Want to tell you 'bout the greenhouse effect and a little ozone hole
That started out over Antarctica, but has now spread to the North Pole.
You will soon see every warm-weather man
At the Jersey Shore in March.
'Long as you use a sunscreen while you tan,
Your skin will never parch.
But What Will Santa Do
Chorus:
When the North Pole Starts to Melt?
What is gonna happen to his little elves?
Will they be too busy swimming to make the toys?
And what will Santa do?
If the North Pole melts too fast
Is this Christmas gonna be his last?
What will parents have to tell their girls and bays?
I used to snowski at Christmas time
But now I ski on a lake.
Scandinavia's now growing lemons and limes
And Quebec has rattlesnakes.
The Sahara desert now has grown
To the entire Continent.
But you do not have to lose your home:
Just trust the government!
But What Will Santa Do...
Chorus
The Australian Labor Party wants to see the economy grow;
So their platform says that we will tow Santa from the Equator to the South Pole.

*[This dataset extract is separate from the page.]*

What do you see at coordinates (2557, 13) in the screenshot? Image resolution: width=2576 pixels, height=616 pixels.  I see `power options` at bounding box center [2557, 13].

If the Russians will get him through the Bering Strait,
The currents can do rest.
But the Conservatives would rather that we make him wait,
And put him to the market test.
But What Will Santa Do?
Chorus
You may not believe my story because the ending's not very nice,
You may not believe in Santa Claus.
You may not believe in Christ,
But if you don't believe this warning
'Bout the climate and the ozone hole:
Look under your tree one Christmas morning
All you'll see are lumps of coal.
And that's what Santa will do
A clever humoristic song that tries to raise awareness of the oncoming global warming effects. We read about this song and Captain sea level:
Facing abrupt climate change in the Arctic, a major consumer-goods manufacturer considers three options to adapt to global warming: reduce output, relocate factory to the south, or fundamental product change.You can hear this song here
Captain Sea Level sang songs about sea level rise at various forums in coastal states during the 1980s. The Captain and his friends at the Environmental Protection Agency Chorus originally performed this environmental song at the Climate Institute's First International Conference in Washington, D.C. just before Christmas 1988. Shortly thereafter, the Captain took up swing dancing, bought a windsurfer, and was never heard again. For that, we can all be thankful. The other singers continue to perform in the Washington area.